Procuradoria Federal dos Direitos do Cidadão (PFDC)

“Eu acho que nós temos como pensar agora em responsabilizar Estado e grandes corporações por esses danos que causam ao conjunto das populações”, defendeu a procuradora federal dos Direitos do Cidadão, Deborah Duprat, durante o debate “Privatização e contaminação das águas”, realizado no último domingo (18) na Universidade de Brasília (UnB). O encontro fez parte da programação do Fórum Alternativo Mundial da Água (Fama) e colocou em debate aspectos relacionados a ameaças aos povos, comunidades tradicionais e às mulheres; saúde; comprometimento da segurança e da soberania alimentar; captura corporativa das águas e a arquitetura da impunidade aos responsáveis pelas violações de direitos. 

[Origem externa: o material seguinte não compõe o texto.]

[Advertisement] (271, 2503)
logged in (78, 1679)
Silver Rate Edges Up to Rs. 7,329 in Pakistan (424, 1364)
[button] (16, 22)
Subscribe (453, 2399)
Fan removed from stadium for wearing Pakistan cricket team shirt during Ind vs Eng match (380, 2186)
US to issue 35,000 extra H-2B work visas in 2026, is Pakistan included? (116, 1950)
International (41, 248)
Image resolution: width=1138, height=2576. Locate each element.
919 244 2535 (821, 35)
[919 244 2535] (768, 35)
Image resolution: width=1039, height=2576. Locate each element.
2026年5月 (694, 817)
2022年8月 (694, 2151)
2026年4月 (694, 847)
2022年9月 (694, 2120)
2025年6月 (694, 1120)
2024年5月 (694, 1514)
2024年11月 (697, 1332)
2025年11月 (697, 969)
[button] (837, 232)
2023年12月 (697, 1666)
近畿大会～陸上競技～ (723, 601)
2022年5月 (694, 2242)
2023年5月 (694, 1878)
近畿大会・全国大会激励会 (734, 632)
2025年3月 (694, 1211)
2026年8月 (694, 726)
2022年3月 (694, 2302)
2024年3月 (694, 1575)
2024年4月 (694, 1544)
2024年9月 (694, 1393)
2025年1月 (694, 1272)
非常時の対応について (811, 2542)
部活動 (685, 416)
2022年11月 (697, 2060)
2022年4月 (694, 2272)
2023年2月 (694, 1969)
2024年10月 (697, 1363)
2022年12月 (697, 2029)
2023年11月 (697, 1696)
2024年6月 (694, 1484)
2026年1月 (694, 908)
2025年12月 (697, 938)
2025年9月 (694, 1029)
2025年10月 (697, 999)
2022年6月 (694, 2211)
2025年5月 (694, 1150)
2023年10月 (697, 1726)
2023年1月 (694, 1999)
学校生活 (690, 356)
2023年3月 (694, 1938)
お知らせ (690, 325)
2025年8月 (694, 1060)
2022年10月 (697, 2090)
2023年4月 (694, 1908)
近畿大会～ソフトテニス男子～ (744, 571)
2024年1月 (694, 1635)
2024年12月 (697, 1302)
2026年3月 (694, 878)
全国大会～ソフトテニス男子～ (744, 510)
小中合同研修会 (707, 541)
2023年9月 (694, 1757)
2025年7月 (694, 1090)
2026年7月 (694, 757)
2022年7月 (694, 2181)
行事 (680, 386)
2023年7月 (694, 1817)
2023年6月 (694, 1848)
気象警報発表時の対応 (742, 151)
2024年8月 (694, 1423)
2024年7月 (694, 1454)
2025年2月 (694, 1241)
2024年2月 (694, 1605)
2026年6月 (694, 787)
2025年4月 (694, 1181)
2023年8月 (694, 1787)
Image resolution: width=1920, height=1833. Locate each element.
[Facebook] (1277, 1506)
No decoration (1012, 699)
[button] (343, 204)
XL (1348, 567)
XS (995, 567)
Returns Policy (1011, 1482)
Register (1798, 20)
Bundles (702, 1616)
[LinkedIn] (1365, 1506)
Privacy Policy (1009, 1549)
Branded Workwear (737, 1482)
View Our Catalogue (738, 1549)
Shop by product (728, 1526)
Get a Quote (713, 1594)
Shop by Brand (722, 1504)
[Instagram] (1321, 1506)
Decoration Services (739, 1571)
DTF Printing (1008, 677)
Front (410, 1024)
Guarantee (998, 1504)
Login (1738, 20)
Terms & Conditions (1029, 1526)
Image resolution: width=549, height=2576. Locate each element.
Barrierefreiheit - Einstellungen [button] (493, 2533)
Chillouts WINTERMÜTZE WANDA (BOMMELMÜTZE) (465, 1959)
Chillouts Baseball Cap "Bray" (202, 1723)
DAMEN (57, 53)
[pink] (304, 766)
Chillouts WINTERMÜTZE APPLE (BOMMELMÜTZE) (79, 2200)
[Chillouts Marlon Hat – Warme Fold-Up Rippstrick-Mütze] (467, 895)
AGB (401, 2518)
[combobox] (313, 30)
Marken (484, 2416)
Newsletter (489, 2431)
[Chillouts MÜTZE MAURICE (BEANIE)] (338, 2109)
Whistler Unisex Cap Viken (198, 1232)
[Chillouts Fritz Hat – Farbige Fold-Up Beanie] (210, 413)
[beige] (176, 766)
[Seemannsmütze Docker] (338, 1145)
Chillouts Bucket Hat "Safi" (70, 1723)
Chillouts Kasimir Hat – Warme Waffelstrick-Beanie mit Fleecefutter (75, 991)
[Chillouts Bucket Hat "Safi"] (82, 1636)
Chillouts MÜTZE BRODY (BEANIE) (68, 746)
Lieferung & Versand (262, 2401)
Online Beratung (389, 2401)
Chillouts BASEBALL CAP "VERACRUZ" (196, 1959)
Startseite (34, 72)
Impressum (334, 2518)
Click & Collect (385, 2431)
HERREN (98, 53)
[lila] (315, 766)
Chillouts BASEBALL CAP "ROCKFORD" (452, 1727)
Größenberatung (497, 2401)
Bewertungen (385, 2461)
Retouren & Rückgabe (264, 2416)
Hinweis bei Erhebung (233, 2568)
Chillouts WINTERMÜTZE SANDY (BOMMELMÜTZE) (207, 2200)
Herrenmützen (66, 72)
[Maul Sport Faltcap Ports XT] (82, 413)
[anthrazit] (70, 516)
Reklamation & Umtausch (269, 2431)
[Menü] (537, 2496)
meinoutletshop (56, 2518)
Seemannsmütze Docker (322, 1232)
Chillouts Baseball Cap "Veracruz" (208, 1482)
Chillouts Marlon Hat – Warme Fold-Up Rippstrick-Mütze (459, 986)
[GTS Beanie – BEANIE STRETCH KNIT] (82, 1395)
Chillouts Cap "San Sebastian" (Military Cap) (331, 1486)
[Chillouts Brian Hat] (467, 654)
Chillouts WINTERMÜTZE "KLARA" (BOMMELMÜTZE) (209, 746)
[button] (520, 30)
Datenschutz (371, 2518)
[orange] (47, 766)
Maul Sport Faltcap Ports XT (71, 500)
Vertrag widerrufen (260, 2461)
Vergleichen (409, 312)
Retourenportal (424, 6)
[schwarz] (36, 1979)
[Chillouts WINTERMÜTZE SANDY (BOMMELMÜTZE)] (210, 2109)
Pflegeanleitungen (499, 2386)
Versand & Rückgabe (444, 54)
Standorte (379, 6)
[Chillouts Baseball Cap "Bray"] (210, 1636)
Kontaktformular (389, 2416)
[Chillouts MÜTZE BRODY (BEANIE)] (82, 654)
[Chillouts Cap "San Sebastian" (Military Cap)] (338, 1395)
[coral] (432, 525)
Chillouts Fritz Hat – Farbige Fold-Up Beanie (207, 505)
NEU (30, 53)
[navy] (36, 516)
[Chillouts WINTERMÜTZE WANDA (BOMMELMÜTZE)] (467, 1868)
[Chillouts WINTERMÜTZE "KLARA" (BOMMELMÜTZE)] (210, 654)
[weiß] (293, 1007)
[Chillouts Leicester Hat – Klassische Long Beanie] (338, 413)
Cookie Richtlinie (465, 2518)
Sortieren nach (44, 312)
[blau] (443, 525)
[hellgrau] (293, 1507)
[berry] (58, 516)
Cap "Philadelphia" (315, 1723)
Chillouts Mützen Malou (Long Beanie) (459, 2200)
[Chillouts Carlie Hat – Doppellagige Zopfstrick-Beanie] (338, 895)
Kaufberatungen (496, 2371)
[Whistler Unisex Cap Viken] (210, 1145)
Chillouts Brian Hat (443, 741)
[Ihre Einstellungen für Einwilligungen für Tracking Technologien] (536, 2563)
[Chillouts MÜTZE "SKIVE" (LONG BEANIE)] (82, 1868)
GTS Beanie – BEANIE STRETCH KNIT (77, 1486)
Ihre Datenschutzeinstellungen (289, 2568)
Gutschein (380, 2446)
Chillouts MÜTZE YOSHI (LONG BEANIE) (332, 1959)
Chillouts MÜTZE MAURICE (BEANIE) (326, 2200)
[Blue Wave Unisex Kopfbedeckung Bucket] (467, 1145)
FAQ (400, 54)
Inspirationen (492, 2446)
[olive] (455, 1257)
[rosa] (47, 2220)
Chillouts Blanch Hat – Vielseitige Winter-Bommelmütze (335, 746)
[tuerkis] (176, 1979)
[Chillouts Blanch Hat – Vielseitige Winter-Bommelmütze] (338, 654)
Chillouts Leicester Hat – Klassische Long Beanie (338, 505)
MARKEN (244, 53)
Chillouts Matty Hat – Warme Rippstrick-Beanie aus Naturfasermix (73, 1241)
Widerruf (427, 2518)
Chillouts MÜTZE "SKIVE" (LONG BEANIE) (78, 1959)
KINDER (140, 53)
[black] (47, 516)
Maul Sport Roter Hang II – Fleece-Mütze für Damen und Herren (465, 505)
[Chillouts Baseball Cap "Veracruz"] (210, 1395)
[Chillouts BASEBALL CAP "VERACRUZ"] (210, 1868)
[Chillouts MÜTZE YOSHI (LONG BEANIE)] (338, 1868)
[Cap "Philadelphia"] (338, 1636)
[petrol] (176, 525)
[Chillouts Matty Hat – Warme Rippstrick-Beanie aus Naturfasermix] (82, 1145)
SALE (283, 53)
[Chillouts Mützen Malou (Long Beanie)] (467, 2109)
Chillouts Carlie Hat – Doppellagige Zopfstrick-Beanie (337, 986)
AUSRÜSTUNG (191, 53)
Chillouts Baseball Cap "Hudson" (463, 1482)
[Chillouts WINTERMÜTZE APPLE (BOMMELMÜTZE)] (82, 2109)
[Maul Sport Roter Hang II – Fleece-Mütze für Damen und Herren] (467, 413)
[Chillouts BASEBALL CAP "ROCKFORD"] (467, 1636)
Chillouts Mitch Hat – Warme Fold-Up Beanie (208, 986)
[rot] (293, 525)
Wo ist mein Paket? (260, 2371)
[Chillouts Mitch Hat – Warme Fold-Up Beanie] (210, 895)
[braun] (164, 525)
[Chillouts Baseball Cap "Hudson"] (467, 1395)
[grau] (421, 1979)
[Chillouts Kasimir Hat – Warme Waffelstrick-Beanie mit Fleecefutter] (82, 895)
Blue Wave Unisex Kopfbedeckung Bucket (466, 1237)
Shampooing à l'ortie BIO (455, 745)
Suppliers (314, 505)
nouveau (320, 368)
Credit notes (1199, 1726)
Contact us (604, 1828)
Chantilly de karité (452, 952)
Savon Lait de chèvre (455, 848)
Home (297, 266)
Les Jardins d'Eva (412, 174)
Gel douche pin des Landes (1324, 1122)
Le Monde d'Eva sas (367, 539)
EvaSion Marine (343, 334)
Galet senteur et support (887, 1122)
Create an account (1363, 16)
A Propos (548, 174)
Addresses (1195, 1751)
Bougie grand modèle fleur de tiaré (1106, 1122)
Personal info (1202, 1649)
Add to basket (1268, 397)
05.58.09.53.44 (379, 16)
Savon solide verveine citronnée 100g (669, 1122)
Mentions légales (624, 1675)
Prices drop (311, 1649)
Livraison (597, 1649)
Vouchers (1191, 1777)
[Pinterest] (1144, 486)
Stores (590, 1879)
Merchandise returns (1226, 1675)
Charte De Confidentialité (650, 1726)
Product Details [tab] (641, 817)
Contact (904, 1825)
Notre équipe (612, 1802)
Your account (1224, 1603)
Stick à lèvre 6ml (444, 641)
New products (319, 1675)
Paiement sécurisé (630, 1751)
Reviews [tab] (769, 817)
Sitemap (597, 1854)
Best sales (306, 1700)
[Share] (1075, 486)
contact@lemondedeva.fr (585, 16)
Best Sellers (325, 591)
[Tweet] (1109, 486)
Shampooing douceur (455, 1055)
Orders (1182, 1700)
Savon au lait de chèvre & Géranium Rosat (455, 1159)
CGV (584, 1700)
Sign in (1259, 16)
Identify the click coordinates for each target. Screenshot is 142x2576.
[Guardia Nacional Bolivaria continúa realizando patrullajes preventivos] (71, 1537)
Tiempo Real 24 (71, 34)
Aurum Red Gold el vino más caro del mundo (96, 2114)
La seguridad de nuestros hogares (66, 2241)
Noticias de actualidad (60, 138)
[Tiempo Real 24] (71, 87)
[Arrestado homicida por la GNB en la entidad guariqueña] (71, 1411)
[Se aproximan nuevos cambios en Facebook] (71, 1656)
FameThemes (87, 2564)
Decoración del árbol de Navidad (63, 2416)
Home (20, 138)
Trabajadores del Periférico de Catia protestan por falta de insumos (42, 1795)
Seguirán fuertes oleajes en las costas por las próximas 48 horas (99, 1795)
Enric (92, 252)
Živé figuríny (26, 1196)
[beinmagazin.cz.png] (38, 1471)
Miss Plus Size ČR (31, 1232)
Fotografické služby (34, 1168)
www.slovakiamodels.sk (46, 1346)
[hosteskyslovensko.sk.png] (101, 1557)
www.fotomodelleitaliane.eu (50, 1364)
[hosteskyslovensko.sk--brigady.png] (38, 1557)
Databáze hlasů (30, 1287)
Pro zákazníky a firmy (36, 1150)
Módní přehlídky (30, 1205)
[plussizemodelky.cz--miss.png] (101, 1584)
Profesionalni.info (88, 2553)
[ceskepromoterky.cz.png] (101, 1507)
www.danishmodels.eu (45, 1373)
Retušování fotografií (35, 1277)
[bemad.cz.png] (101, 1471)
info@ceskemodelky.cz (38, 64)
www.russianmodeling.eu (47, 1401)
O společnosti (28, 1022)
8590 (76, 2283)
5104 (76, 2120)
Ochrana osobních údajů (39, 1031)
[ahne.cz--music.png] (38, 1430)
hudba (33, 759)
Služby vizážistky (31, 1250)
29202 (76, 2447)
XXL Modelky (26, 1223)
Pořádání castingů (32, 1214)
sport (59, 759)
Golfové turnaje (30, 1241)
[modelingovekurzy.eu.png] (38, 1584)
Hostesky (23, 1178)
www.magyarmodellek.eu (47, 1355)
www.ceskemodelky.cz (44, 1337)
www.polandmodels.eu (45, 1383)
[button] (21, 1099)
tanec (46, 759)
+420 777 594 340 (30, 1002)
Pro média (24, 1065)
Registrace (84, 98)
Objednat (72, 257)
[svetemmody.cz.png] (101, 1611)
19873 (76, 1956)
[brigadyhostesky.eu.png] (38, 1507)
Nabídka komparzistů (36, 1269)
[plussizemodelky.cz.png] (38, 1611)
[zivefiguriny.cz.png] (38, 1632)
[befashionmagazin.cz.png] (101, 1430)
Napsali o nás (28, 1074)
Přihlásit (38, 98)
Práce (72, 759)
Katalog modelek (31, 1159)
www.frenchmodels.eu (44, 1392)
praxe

A procuradora relembrou que mesmo antes da Constituição Federal de 1988 o Brasil já possuía uma legislação que previa a proteção das águas, citando a Resolução nº 1, de 23 de janeiro de 1986, do Conselho Nacional do Meio Ambiente (Conama), que estabelecia critérios básicos e diretrizes gerais para a avaliação de impacto ambiental, levando em conta – entre outros critérios – as bacias hidrográficas e os efeitos cumulativos causados pelos empreendimentos.

Deborah Duprat citou, também, a Política Nacional de Recursos Hídricos, instituída pela Lei nº 9.433/1997, que tem entre seus objetivos assegurar a necessária disponibilidade de água; a utilização racional e integrada dos recursos hídricos; e a prevenção e a defesa contra eventos hidrológicos críticos de origem natural ou decorrentes do uso inadequado dos recursos naturais. Ponto destacado pela procuradora foi o fato de a legislação reconhecer a água como um bem de domínio público e recurso natural limitado, estabelecendo seu uso de forma prioritária para o consumo humano em casos de escassez. Além disso, acrescentou a procuradora, a lei estabeleceu que a gestão dos recursos hídricos deve ocorrer de forma descentralizada e com a participação do poder público, dos usuários e das comunidades.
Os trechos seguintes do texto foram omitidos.